Entretanto lembrei-me de escrever a um dos meus professores a perguntar se a resiliência se podia desenvolver na idade adulta. Acabei por não escrever, mas acho que sim. Há medida que vamos envelhecendo, vamo-nos tornando mais resistentes às aprendizagens, às mudanças, às novas tecnologias. Tornamo-nos acomodados.
Mas não consigo deixar de pensar que me estou a tornar menos resistente à mudança, mais resiliente. Nessa medida, posso afirmar que ainda estou a crescer em vez de estar a envelhecer. E de novo me lembro da universidade e de um princípio pedagógico: ao longo da vida, uma pessoa não cessa de crescer e aprender. Mentira. Há pessoas que a partir de determinada idade começam a envelhecer. E outras há que envelhecem desde que nascem, que nunca chegam a crescer.
Quando olho para trás e penso no meu percurso, emocional, académico, familiar, creio que durante muito tempo envelheci. Envelheci precocemente. Depois parei. Agora sinto que finalmente estou a crescer aquilo que devia ter crescido. Algo que as pessoas confundem com alguma frequência é crescer com envelhecer. Eu quero chegar a uma idade avançada sem ter envelhecido, apenas crescido.
Uma das formas para se desenvolver a resiliência é através de pequenas vitórias, pequenos passos que vão sendo dados. Depois de ter parado de envelhecer, recomecei a viajar. E soube-me tão bem. E li vários ensaios e textos sobre as viagens e nenhum deles consegue explicar aquilo que sinto quando viajo. Suponho que viajar é como a linguagem, uma experiência pessoal e íntima, que pode ser partilhada, mas que tem uma semântica individual e característica de cada indivíduo. Subjectiva.
Matematicamente, e pondo fim ao paradoxo que estabeleci, a minha resistência à mudança é inversamente proporcional aos quilómetros que faço. Quanto mais viajo menos resistência à mudança tenho. Nos últimos dois anos viajei mais do que nos resto da minha vida toda. Gosto dos aeroportos, estações de comboios e terminais de autocarros, gosto das pessoas e gosto de me sentir entre elas.
 
Comments:
Caro, caro, caro Vodka, viaja, viaja e viaja ainda mais, não existe muita coisa melhor que viajar.
 
Afinal, a melhor maneira de viajar é sentir.
Sentir tudo de todas as maneiras.
Sentir tudo excessivamente,
Porque todas as coisas são, em verdade, excessivas
(...)
Quanto mais eu sinta, quanto mais eu sinta como várias pessoas,
Quanto mais personalidade eu tiver,
Quanto mais intensamente, estridentemente as tiver,
Quanto mais simultaneamente sentir com todas elas,
Quanto mais unificadamente diverso, dispersadamente atento,
Estiver, sentir, viver, for,
Mais possuirei a existência total do universo,
Mais completo serei pelo espaço inteiro fora.
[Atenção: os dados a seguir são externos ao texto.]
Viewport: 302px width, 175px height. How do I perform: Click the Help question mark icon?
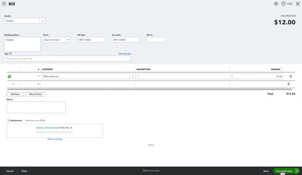(283, 4)
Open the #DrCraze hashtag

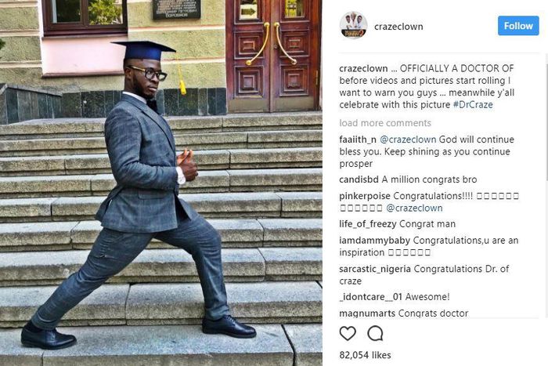tap(473, 104)
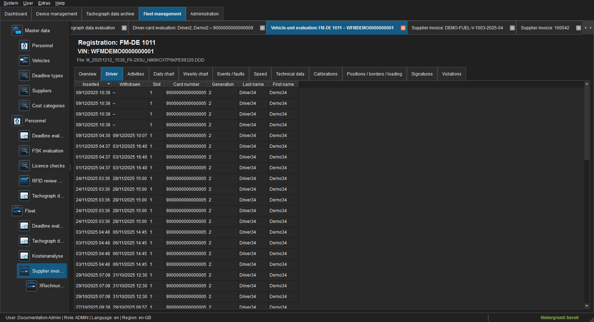This screenshot has height=322, width=594.
Task: Click the XRechnung sidebar icon
Action: tap(32, 286)

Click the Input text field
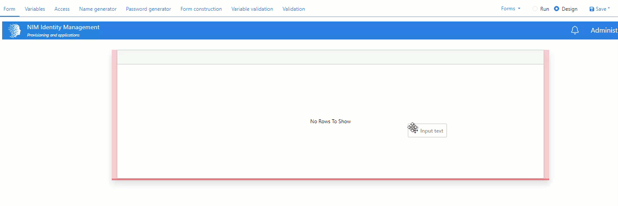click(431, 131)
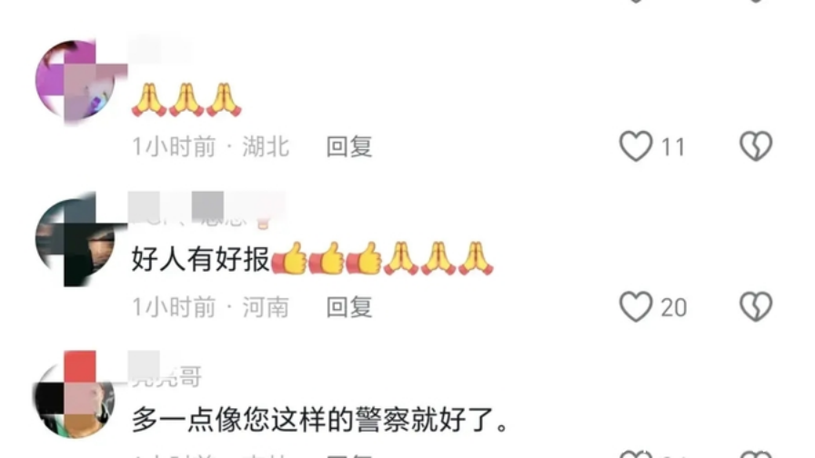Open blurred username above praying-hands comment

point(160,50)
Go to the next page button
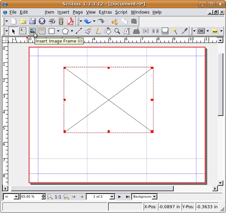 tap(120, 196)
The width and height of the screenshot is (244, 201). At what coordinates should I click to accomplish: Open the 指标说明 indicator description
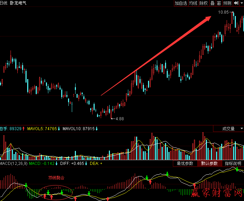[x=233, y=164]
Parabéns pelo teu blog. Está muito bom e tornou-se uma leitura obrigatória para mim.
Gosto de te ler, principalmente por te considerar complementar a mim.
Tu saíste de Portalegre para (tentares) te encontrar em Lisboa.
Eu tento o inverso!
Avisa quando sair o teu livro, para que o possa comprar.

ana cila
 
que bom que é voltar aqui.
crescer e envelhecer, muito bem sacado!
 
Tipo... cresce e aparece*?...[*num qq destino claro]...:)
 
fiquei siderada com esta frase "E outras há que envelhecem desde que nascem, que nunca chegam a crescer."... não consigo dizer mais nada... vou tomar um banho e pensar neste teu texto, há nele coisas de mais que me lembram de mim...
 
Fizeste-me lembrar um senhor de quem gosto muito: Jacques Brel. Ele tem uma musica chamada La Chanson Des Vieux Amants e diz:

Finalement finalement
Il nous fallut bien du talent
Pour être vieux sans être adultes

viajemos então
 
Passo por aqui regularmente e quero dizer que ao longo do tempo os textos são cada vez melhores. Será das viagens? Ou da tal resilência?
Um abraço da Papoila
 
Pois ...
 
Viajar. Conhecer outros lugares e pessoas. Nunca perderei esse hábito... de aprendizagem; enquanto puder. A resistência (ou a desistência?!) do acompanhamento e participação da evolução do homem é a mãe da maioria dos males do mundo. Quem abdica do conhecimento, passa-se para o "lado do inimigo".